Removing excess labial tissue to improve the appearance and function of the vulva (female genitalia).
The external female genitalia, or vulva, consists of the hair-bearing labia majora and the labia minora which are the inner hairless, pink folds with the clitoris at the top. There is wide variation in the size, shape and symmetry of the labia minora all of which are normal. In some women the labia minora are excessive in size and cause discomfort in clothing or during exercise and intercourse. For some women the appearance of their labiais a source of embarrassment which can affect clothing choices, hobbies and relationships. “Labiaplasty” is a procedure in which the excess labial tissue is trimmed. This surgery can help to improve the physical and psychological symptoms described.

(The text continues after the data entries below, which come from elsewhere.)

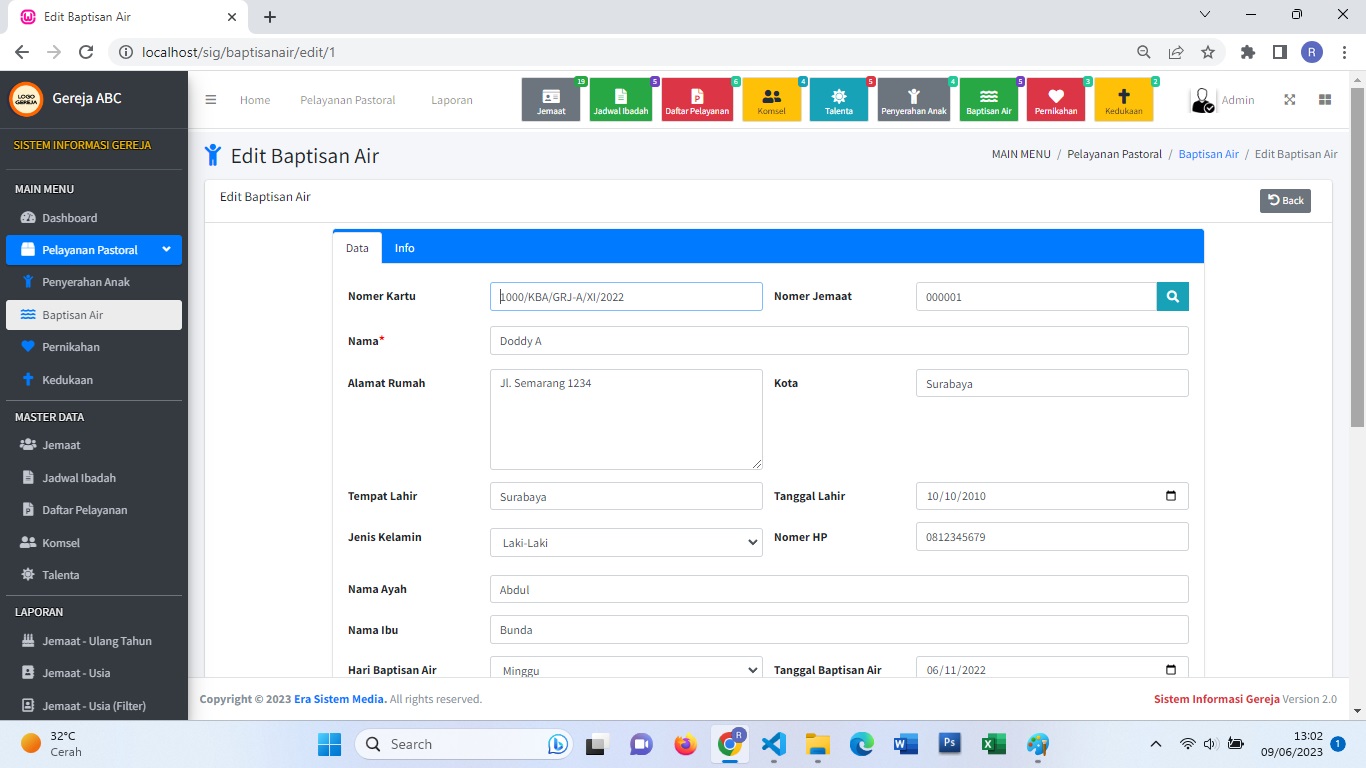Viewport: 1366px width, 768px height.
Task: Open the Pernikahan heart tile
Action: (x=1055, y=100)
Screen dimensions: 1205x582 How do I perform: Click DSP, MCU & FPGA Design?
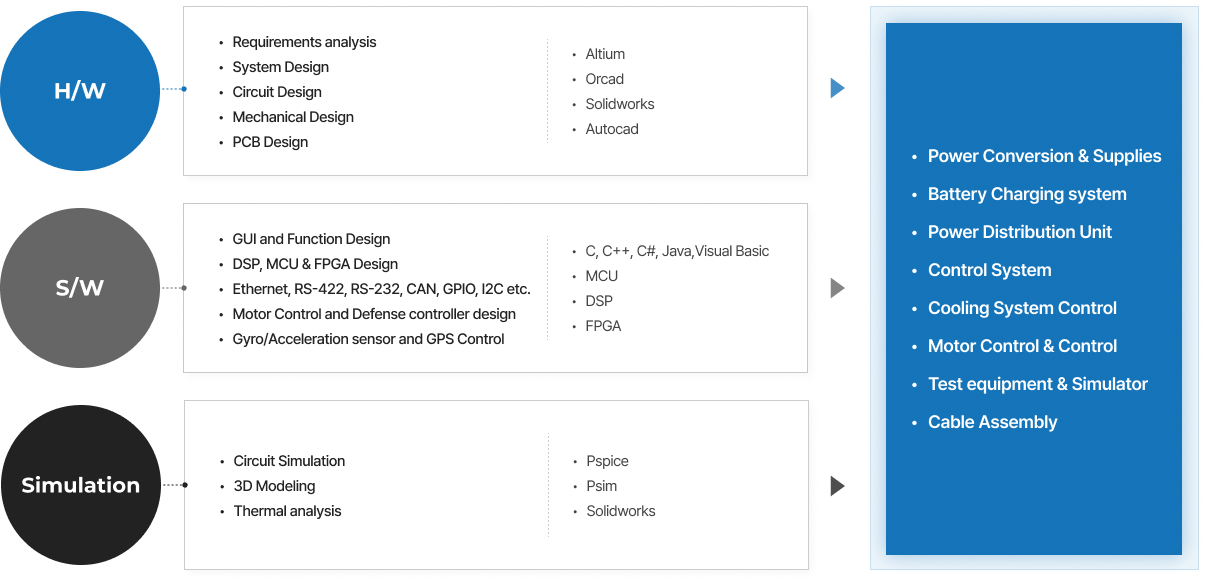click(315, 264)
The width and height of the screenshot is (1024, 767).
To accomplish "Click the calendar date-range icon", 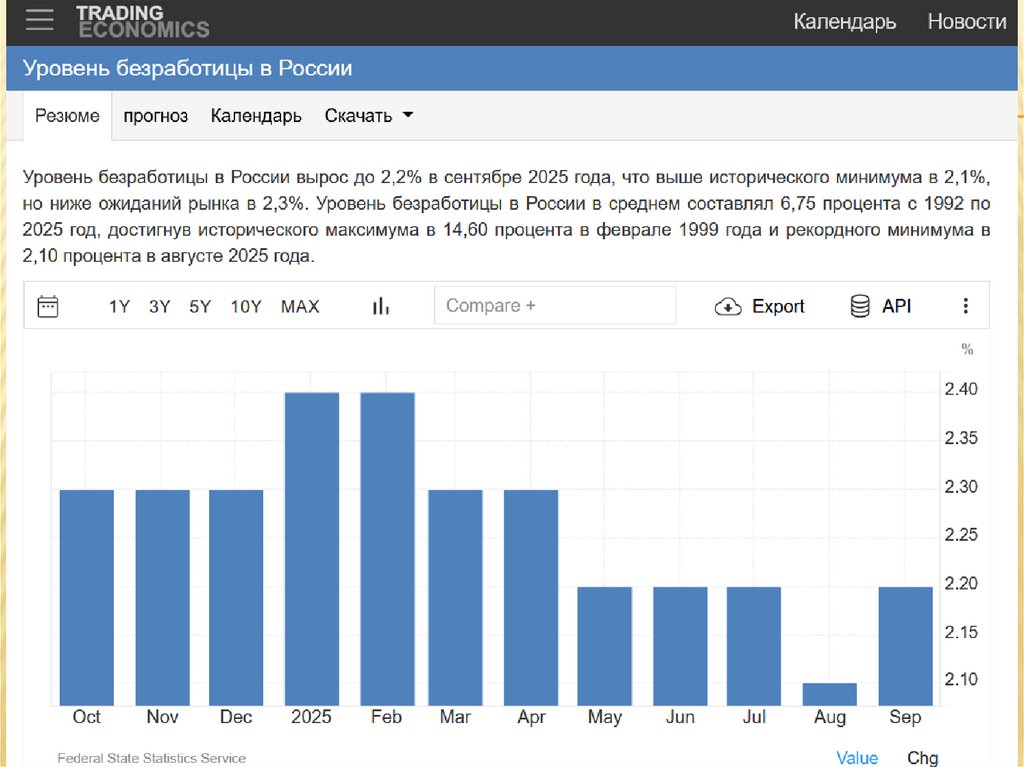I will (x=48, y=306).
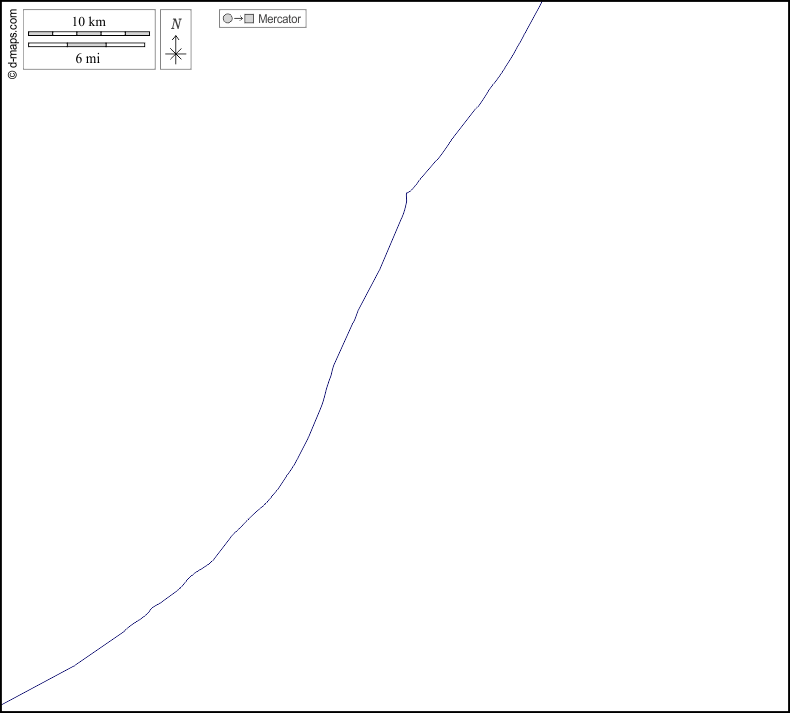Click the last gray segment of km bar
The width and height of the screenshot is (790, 713).
(137, 33)
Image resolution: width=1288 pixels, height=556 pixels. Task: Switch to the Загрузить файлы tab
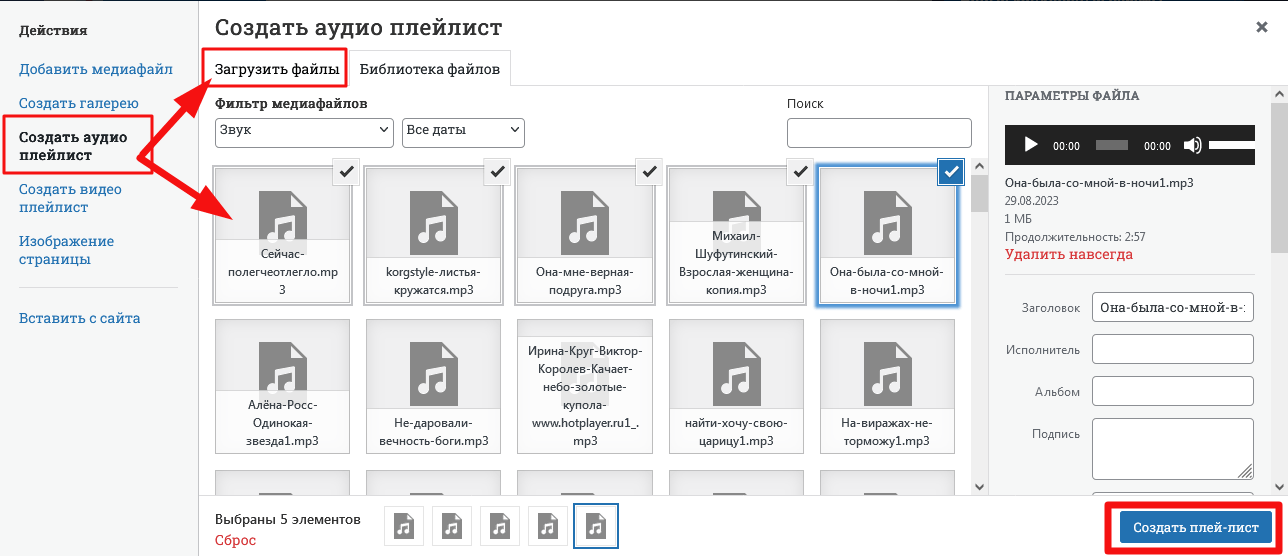click(x=277, y=69)
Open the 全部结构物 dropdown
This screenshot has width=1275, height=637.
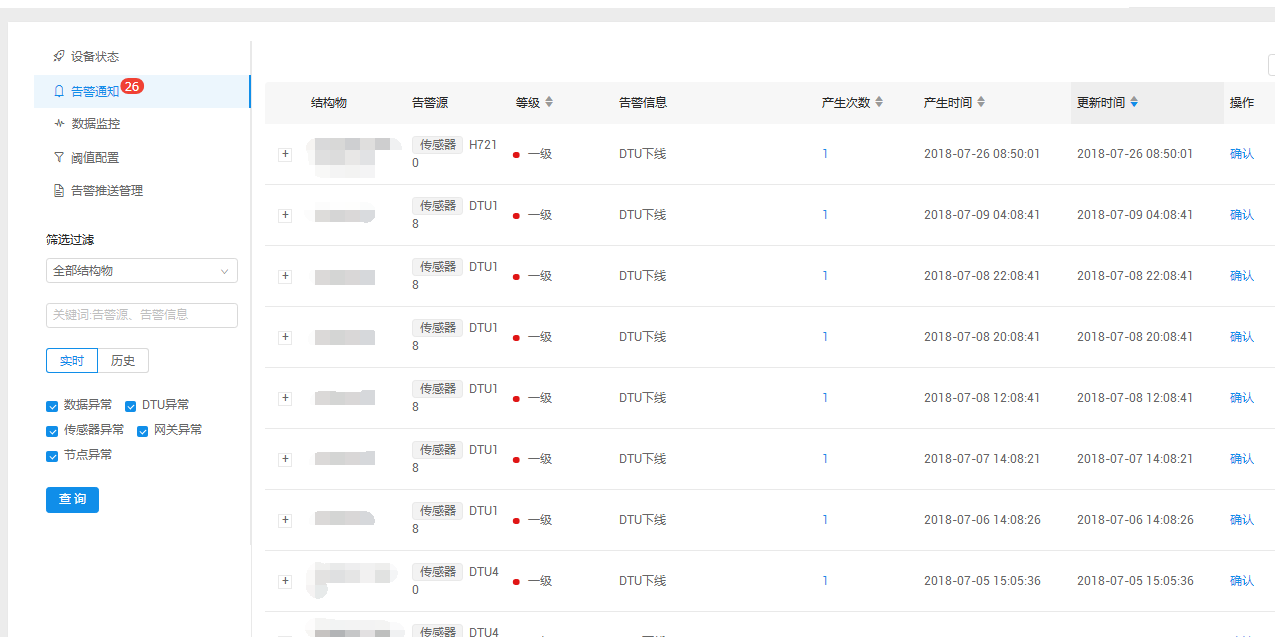[141, 271]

There are two main labiaplasty techniques: trim and wedge. The trim technique leaves a scar along the free edge of the labia whilst the wedge technique leaves a scar from the edge of the labia inwards. I will examine you and advise you which technique would be better for you, which depends on the shape of the labia. Surgery is performed under a local or general anaesthetic as a day case. I recommend you take a week off work and six weeks off exercise and intercourse. You can shower the next day. I use dissolving stitches under the skin with glue as the dressing. The risks of labiaplasty surgery are bleeding, infection, asymmetry (this is inevitable because of the nature of the labial tissue), bumpiness of the scar, temporary pain, changes in erotic sensation, removal of too much or too little tissue and rarely chronic pain including with intercourse, exposure of the introitus (entrance to the vagina) and occasionally revision procedures are required.
The trim technique of labiaplasty
The diagram shows the general appearance of the vulva which consists of the entrance to the vagina (introitus), the surrounding labia minora and the clitoris underneath it’s clitoral hood at the top.
The dashed line shows where the cut is made to remove the excess labial tissue in the trim technique. It leaves a scar along the free edge of the labia.
This adjacent diagram shows the scar in red along the free edge of the labia.
The wedge technique of labiaplasty
The wedge technique is suitable for labia that are mainly excessive in their middle sections. The dashed blackline shows the incision.
The red line on the adjacent diagram shows the position of the scar after wedge excision labiaplasty. The advantage of this technique is that it avoids a scar along the free edge of the labia. However, healing problems are more likely than with the trim technique.